Slowly but surely I could feel things inside me starting to shift. Long lost (suppressed) dreams and feelings came bubbling up. It wasn’t always easy but something about it worked for me. And the personal progress I have made in the last 18months because of it has been nothing short of amazing. And it worked for others in the group too. It’s their story to tell but it was so gratifying seeing others’ dreams blossom as well.
But the whole time I was personally working against a tiny issue. (spoiler alert it’s not tiny at all for me) “GOD”. You see Julia is a believer and I am most decidedly not. I’ve tried to go the route of “it wasn’t god that hurt me it was just humans in the church” but it didn’t take and I just can’t quite get behind the god idea. Make no mistake though the church messed me up good and that was the beginning of my questioning of the sky father but it was not the end of it.

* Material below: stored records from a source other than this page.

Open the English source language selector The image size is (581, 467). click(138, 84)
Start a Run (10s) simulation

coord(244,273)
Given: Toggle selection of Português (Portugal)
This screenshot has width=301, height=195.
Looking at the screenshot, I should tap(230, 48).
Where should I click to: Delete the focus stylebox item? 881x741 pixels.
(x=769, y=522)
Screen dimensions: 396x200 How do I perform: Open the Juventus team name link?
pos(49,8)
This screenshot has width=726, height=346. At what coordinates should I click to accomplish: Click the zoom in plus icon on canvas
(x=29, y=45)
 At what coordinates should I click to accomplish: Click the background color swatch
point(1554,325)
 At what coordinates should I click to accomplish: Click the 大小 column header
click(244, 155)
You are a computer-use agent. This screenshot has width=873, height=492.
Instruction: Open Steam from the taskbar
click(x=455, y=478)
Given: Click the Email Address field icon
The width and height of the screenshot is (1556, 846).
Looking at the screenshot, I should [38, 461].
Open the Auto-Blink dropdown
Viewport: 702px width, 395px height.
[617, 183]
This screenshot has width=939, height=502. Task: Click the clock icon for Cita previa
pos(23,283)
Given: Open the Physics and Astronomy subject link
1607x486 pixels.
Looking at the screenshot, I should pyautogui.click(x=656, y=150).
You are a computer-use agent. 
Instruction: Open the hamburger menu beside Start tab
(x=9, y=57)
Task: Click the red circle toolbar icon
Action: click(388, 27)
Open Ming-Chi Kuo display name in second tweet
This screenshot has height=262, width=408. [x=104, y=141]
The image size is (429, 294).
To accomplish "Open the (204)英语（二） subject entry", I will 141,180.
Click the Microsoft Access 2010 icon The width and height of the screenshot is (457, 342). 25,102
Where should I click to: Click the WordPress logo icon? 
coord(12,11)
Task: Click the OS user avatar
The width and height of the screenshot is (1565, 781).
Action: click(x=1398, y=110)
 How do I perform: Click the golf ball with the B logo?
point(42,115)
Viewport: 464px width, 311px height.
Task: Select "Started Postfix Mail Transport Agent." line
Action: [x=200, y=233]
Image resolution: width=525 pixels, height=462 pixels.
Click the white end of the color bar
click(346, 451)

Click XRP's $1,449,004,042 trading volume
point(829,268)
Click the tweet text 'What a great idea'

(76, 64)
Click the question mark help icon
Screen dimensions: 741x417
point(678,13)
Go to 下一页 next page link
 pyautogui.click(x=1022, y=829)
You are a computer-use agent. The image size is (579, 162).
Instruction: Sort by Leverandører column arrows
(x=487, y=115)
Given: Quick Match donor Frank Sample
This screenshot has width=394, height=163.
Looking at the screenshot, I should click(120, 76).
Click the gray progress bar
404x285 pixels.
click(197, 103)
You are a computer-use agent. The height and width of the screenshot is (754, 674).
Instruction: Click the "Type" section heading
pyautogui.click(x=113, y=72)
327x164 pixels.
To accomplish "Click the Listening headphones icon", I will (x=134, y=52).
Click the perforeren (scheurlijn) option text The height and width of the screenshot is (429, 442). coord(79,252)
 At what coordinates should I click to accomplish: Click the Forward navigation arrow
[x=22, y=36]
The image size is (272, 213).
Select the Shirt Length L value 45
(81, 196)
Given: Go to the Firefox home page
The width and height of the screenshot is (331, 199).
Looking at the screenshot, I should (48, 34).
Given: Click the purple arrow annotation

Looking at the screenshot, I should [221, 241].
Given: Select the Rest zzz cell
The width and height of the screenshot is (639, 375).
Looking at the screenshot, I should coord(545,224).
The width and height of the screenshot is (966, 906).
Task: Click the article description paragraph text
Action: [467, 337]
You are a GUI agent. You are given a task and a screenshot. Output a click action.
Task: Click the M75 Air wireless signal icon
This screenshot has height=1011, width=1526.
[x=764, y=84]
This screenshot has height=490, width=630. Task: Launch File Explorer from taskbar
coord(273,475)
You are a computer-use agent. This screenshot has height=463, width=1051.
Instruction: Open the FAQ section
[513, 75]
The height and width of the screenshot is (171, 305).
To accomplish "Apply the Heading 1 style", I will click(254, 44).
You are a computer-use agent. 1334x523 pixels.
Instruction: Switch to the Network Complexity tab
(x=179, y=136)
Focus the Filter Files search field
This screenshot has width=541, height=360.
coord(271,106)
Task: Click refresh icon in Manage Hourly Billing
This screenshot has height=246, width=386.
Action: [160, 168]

So part of my process to work through TAW (the artist’s way) Was de-deifying the god talk to something palatable for me. Over time I’ve come to even feel that I don’t really work from a place of “source” either. It’s just another word for god, but I did appreciate my effort and figured I’d save it here for posterity’s sake. Maybe I’ll take it one step further and demystify it completely.
You see, I’m seeking a small mantra of affirmation similar to this that is about my state of mind, not something outside of myself. That’s what brought me back to this project. It’s not quite what I want but it’s a nice starting point. I guess this all makes me an atheist but I prefer the term agnostic because I’m not comfortable with the idea of saying “I KNOW” anything for sure. I feel it’s hubris of the highest order to say we know diddly squat for certain. But that’s a whole other Maury.
This is generally where I get all apologetic to believers…but ya know what? If you believe you are totally allowed to, it’s 100% your business and choice but I’m done apologizing for my beliefs. If you are allowed to believe, I’m allowed not to. I choose to live my life as a decent human regardless of possible rewards and punishments and I choose how to treat others based on compassion that is inherent to my being, that is all. What I realized through this work is I wasn’t extending my compassion to myself and I wasn’t allowing myself to BE ME unapologetically, and that was the missing ingredient. (man I can’t stop my tangents) So this is me shedding my shame about being agnostic. No more dancing around it, it’s not a condemnation of believers it’s just who I am.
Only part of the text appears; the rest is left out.